*** Opening Page extract ***
The namesake feature of the recreation area is the prominent Delaware Water Gap, located at the area's southern end. The Delaware River runs through the gap, separating Pennsylvania's Mount Minsi on Blue Mountain, elevation 1461 ft, from New Jersey's Mount Tammany on Kittatinny Mountain, elevation 1527 ft. The gap is less than 1000 ft wide at river level and less than 1 mi wide at the ridge line. The river is about 350 ft wide at the gap.

The gap has long facilitated transportation across the ridge, with Pennsylvania building the first road through the gap in 1793. Today, I-80 occupies the eastern side of the gap, while PA 611 and the Pocono Mainline of the Delaware-Lackawanna Railroad runs through the western side.
*** Closing Page extract ***
*** Opening Records ***
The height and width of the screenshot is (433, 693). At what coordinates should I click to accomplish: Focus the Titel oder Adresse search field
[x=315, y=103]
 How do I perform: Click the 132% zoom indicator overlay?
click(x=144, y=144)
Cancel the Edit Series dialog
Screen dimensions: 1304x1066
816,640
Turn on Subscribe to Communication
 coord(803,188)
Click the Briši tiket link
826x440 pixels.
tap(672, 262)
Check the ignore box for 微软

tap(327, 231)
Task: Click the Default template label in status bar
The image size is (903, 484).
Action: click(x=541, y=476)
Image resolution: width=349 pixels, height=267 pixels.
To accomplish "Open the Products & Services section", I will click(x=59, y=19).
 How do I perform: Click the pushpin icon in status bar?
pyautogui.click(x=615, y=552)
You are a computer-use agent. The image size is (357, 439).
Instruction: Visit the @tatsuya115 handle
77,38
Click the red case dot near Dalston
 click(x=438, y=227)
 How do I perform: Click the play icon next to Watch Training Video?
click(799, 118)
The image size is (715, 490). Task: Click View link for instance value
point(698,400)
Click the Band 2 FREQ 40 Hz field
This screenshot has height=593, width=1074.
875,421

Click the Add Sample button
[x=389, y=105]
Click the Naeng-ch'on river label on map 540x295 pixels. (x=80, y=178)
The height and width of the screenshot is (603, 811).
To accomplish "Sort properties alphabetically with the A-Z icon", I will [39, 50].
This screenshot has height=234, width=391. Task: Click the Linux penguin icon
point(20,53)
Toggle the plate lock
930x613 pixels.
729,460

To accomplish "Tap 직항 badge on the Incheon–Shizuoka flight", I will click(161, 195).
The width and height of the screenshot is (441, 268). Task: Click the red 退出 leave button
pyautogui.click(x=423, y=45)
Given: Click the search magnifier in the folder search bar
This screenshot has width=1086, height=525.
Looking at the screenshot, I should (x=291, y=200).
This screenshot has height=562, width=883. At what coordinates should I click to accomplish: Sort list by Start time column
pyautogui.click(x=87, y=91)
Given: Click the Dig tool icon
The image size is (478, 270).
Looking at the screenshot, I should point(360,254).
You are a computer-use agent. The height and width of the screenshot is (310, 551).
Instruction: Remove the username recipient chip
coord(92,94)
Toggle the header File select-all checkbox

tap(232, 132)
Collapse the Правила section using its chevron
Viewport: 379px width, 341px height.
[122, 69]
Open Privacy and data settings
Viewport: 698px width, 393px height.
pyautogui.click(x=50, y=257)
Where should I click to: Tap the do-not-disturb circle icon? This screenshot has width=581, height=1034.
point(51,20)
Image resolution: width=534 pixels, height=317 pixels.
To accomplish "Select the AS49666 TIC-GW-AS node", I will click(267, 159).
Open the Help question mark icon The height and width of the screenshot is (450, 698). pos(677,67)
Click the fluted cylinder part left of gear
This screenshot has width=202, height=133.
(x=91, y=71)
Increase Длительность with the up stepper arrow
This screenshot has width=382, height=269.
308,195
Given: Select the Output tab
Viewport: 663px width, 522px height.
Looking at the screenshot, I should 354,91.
*** Closing Records ***
**What is being asked**
Continue the passage on the Delaware Water Gap from its last sentence. The lines above are separate material and have no connection to the passage on the Delaware Water Gap.

**Task output**
===Minisink===

The Delaware Water Gap National Recreation Area incorporates much of the historical Minisink. The Minisink (or more recently "Minisink Valley") is a loosely defined geographic region of the Upper Delaware River valley in northwestern New Jersey (Sussex and Warren counties), northeastern Pennsylvania (Pike and Monroe counties) and New York (Orange and Sullivan counties). The name was derived by Dutch colonists from the Munsee name for the area. While the term "Minisink" is not used often today, it is preserved because of its historical significance in the early European settlement of the region during the American colonial period and as an artifact of the early "first contact" between Native Americans and early European explorers, traders and missionaries in the seventeenth century.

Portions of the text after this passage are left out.